#### OPERAZIONI DA SVOLGERE:
• 1. Riassuma in forma più concisa il paragrafo del testo sulle cassette di sicurezza che inizia con «Con riguardo al contratto bancario», conservandone i fatti principali.
• 2. Sostituisca «Select» con «Pick» nelle voci, cominciando dalla riga che contiene «Select the Podcasts filter chip» e fermandosi dopo quella che contiene «Click the Help». Riporti soltanto queste righe, lasciando invariato tutto il resto.

#### ESTRATTO DEL DOCUMENTO:
────────

Cass. civ. n. 4946/2001
Con riguardo al contratto bancario inerente al servizio delle cassette di sicurezza, la clausola che contempli la concessione dell'uso della cassetta per la custodia di cose di valore non eccedente un determinato ammontare, facendo carico al cliente di non inserirvi beni di valore complessivamente superiore, e che, correlativamente, neghi oltre detto ammontare la responsabilità della banca per la perdita dei beni medesimi, lasciando gravare sul cliente gli effetti pregiudizievoli ulteriori, integra un patto limitativo non dell'oggetto del contratto, ma del debito risarcitorio della banca, in quanto, a fronte dell'inadempimento di essa all'obbligo di tutelare il contenuto della cassetta (obbligo svincolato da quel valore, alla stregua della segretezza delle operazioni dell'utente), fissa un massimale all'entità del danno dovuto in dipendenza dell'inadempimento stesso. Tale clausola, pertanto, è soggetta tanto alle disposizioni dell'art. 1229 primo comma, c.c., in tema di nullità dell'esclusione o delimitazione convenzionale della responsabilità del debitore per i casi di dolo o colpa grave, quanto a quelle di cui agli artt. 1469 bis seguenti stesso codice, in tema di «inefficacia» (rectius, nullità) di clausole comportanti uno squilibrio a carico del cliente - consumatore, che si risolvano, in caso di inadempimento della banca, in una limitazione nella proposizione dell'azione risarcitoria nei confronti della stessa (art. 1469 quinquies, punto 2 c.c.).

────────

#### DATI FORNITI:
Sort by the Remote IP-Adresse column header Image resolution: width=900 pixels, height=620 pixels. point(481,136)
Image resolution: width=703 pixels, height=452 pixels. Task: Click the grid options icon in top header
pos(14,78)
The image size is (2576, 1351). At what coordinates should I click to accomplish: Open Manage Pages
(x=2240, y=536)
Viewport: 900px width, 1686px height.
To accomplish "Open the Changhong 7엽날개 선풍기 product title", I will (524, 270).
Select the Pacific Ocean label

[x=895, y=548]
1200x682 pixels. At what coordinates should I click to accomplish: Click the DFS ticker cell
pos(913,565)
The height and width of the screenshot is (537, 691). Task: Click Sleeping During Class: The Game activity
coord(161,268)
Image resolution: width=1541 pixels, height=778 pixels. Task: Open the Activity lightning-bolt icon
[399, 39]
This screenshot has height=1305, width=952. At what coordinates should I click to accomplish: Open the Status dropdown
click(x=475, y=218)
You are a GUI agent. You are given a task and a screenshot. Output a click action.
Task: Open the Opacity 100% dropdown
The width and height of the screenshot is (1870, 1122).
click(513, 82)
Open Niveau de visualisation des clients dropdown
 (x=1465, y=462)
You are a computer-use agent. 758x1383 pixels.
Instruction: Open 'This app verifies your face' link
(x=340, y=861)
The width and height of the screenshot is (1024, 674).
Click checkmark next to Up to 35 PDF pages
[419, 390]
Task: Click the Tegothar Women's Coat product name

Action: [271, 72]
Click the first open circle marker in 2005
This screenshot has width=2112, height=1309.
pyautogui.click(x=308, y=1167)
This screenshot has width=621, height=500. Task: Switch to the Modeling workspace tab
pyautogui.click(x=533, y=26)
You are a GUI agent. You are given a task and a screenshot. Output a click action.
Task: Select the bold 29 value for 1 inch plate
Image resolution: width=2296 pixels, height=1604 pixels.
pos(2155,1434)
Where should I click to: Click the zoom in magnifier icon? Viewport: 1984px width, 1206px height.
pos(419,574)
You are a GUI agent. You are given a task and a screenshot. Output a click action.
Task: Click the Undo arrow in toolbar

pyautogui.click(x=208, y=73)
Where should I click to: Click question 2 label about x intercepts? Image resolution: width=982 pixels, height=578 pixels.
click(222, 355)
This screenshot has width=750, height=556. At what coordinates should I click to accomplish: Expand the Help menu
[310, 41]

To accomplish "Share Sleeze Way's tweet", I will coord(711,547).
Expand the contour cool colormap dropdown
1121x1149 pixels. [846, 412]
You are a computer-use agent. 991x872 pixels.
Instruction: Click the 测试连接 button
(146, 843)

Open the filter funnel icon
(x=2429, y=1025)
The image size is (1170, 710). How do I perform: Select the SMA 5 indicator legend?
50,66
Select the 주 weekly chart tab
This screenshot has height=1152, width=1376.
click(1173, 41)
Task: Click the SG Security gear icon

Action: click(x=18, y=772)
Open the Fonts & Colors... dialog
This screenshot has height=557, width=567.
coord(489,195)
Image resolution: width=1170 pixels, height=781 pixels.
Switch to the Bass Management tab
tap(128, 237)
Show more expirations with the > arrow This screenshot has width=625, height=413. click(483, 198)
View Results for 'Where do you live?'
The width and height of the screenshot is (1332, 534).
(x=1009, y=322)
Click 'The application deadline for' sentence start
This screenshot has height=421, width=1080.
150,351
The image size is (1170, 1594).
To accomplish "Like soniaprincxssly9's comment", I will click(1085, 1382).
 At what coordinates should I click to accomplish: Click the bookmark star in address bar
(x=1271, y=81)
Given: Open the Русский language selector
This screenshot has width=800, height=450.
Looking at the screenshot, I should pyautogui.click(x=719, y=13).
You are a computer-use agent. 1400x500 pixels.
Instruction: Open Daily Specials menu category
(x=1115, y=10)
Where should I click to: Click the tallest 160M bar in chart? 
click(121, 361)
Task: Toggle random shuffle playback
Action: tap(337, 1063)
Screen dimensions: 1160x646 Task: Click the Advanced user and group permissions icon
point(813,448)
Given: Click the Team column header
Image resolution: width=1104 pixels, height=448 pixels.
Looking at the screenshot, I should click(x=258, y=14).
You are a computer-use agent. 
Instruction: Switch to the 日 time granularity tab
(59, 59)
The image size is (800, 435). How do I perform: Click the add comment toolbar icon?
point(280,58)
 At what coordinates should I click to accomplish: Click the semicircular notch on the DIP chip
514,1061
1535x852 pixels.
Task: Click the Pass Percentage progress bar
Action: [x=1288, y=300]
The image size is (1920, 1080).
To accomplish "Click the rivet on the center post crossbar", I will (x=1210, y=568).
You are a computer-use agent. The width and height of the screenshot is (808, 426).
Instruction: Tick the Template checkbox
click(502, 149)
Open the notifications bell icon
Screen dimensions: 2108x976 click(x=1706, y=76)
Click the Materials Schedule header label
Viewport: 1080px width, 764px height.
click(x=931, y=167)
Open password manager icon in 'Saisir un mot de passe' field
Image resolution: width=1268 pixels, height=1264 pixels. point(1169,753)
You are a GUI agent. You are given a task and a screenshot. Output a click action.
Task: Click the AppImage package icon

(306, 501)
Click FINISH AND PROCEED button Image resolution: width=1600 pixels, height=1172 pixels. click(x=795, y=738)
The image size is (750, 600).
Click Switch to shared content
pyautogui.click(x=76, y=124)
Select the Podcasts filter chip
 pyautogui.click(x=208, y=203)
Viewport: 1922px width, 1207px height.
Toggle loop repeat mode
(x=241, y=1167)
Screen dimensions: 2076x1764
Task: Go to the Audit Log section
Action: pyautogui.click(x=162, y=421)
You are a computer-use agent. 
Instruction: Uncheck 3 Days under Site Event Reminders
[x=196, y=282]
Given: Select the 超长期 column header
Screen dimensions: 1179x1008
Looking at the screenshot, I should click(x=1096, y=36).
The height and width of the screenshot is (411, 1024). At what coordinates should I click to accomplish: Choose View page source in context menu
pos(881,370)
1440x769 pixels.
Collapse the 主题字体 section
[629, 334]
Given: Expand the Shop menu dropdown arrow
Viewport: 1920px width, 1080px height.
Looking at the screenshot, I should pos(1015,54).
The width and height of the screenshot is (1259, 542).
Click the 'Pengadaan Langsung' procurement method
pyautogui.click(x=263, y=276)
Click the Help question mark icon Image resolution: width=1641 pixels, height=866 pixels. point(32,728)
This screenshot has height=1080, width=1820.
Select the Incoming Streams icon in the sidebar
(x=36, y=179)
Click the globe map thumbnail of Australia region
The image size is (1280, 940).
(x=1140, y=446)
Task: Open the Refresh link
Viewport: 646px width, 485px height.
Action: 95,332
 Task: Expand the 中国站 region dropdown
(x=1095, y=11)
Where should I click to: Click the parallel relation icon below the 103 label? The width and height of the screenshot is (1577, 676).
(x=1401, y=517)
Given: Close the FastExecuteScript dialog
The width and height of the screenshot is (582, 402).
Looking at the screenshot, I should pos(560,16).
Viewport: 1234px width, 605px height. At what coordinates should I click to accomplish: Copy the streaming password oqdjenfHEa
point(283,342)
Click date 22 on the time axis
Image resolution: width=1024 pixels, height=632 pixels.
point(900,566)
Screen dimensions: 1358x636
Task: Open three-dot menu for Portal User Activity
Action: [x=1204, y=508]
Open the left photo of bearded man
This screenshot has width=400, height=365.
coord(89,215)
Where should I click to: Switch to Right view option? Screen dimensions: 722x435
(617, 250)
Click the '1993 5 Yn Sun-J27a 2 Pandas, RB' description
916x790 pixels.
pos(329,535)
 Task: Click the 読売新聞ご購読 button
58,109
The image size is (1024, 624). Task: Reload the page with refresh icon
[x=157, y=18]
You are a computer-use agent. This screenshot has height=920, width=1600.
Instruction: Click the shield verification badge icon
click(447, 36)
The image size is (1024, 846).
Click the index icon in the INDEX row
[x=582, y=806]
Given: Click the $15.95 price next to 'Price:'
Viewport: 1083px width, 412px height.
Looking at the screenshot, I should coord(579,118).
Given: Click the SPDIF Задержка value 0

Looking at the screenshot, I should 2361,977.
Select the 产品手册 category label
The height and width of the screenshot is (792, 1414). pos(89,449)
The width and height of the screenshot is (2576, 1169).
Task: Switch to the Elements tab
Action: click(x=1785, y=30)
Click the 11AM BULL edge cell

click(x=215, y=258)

────────

#### SOLUZIONI DELL'ESERCIZIO:
• 1.
Nel contratto bancario per il servizio delle cassette di sicurezza può essere prevista una clausola che ammette la custodia di beni soltanto entro un determinato valore e che vieta al cliente di superarlo. Oltre tale soglia la stessa clausola esclude la responsabilità della banca per la perdita dei beni. Questa clausola non limita l'oggetto del contratto, ma il debito risarcitorio della banca. L'obbligo di tutelare il contenuto della cassetta prescinde infatti da quel valore, data la segretezza delle operazioni del cliente, e la clausola si limita a fissare un massimale al danno dovuto per l'inadempimento. Essa è perciò soggetta a due gruppi di norme:
- l'art. 1229, primo comma, c.c., sulla nullità dell'esclusione o limitazione convenzionale della responsabilità del debitore per dolo o colpa grave;
- gli artt. 1469 bis e seguenti c.c., sull'«inefficacia» (rectius, nullità) delle clausole che creano uno squilibrio a carico del cliente-consumatore limitandone l'azione risarcitoria in caso di inadempimento della banca (art. 1469 quinquies, punto 2 c.c.).

• 2.
Pick the Podcasts filter chip
 pyautogui.click(x=208, y=203)
Viewport: 1922px width, 1207px height.
Toggle loop repeat mode
(x=241, y=1167)
Screen dimensions: 2076x1764
Task: Go to the Audit Log section
Action: pyautogui.click(x=162, y=421)
You are a computer-use agent. 
Instruction: Uncheck 3 Days under Site Event Reminders
[x=196, y=282]
Given: Pick the 超长期 column header
Screen dimensions: 1179x1008
Looking at the screenshot, I should click(x=1096, y=36).
The height and width of the screenshot is (411, 1024). At what coordinates should I click to accomplish: Choose View page source in context menu
pos(881,370)
1440x769 pixels.
Collapse the 主题字体 section
[629, 334]
Given: Expand the Shop menu dropdown arrow
Viewport: 1920px width, 1080px height.
Looking at the screenshot, I should pos(1015,54).
The width and height of the screenshot is (1259, 542).
Click the 'Pengadaan Langsung' procurement method
pyautogui.click(x=263, y=276)
Click the Help question mark icon Image resolution: width=1641 pixels, height=866 pixels. point(32,728)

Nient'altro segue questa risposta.